(Stored items)
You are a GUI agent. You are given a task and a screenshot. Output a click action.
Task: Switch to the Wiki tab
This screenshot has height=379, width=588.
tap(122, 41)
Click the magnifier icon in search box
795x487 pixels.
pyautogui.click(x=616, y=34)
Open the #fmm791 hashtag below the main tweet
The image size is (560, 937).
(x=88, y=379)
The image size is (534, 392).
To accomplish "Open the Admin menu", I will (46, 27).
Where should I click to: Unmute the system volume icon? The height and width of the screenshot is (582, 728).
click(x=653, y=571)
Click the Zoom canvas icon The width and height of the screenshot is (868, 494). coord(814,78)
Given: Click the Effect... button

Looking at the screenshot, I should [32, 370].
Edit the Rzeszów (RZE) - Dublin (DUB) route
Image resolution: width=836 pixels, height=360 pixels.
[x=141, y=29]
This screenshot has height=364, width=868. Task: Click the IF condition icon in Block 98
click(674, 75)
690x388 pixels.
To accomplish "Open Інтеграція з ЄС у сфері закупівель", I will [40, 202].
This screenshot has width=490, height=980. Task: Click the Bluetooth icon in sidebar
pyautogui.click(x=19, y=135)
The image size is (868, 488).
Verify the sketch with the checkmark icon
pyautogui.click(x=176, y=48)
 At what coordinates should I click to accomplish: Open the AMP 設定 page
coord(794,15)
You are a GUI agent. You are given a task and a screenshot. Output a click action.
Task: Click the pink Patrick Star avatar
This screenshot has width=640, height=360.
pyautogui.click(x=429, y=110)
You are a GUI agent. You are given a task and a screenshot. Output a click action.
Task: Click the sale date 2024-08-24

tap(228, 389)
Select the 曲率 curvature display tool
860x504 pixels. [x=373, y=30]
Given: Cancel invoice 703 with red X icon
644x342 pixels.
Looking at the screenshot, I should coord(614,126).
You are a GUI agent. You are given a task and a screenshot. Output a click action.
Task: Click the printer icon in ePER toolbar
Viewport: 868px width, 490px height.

AIM OF THE EXERCISE:
Nothing in the records should differ from the original when you retype them.

FINAL ANSWER:
You are a GUI agent. You are given a task and a screenshot. Output a click action.
Task: Switch to the Wiki tab
This screenshot has height=379, width=588.
tap(122, 41)
Click the magnifier icon in search box
795x487 pixels.
pyautogui.click(x=616, y=34)
Open the #fmm791 hashtag below the main tweet
The image size is (560, 937).
(x=88, y=379)
The image size is (534, 392).
To accomplish "Open the Admin menu", I will (46, 27).
Where should I click to: Unmute the system volume icon? The height and width of the screenshot is (582, 728).
click(x=653, y=571)
Click the Zoom canvas icon The width and height of the screenshot is (868, 494). coord(814,78)
Given: Click the Effect... button

Looking at the screenshot, I should [32, 370].
Edit the Rzeszów (RZE) - Dublin (DUB) route
Image resolution: width=836 pixels, height=360 pixels.
[x=141, y=29]
This screenshot has height=364, width=868. Task: Click the IF condition icon in Block 98
click(674, 75)
690x388 pixels.
To accomplish "Open Інтеграція з ЄС у сфері закупівель", I will [40, 202].
This screenshot has width=490, height=980. Task: Click the Bluetooth icon in sidebar
pyautogui.click(x=19, y=135)
The image size is (868, 488).
Verify the sketch with the checkmark icon
pyautogui.click(x=176, y=48)
 At what coordinates should I click to accomplish: Open the AMP 設定 page
coord(794,15)
You are a GUI agent. You are given a task and a screenshot. Output a click action.
Task: Click the pink Patrick Star avatar
This screenshot has width=640, height=360.
pyautogui.click(x=429, y=110)
You are a GUI agent. You are given a task and a screenshot. Output a click action.
Task: Click the sale date 2024-08-24

tap(228, 389)
Select the 曲率 curvature display tool
860x504 pixels. [x=373, y=30]
Given: Cancel invoice 703 with red X icon
644x342 pixels.
Looking at the screenshot, I should coord(614,126).
You are a GUI agent. You are given a task and a screenshot. Output a click action.
Task: Click the printer icon in ePER toolbar
Viewport: 868px width, 490px height.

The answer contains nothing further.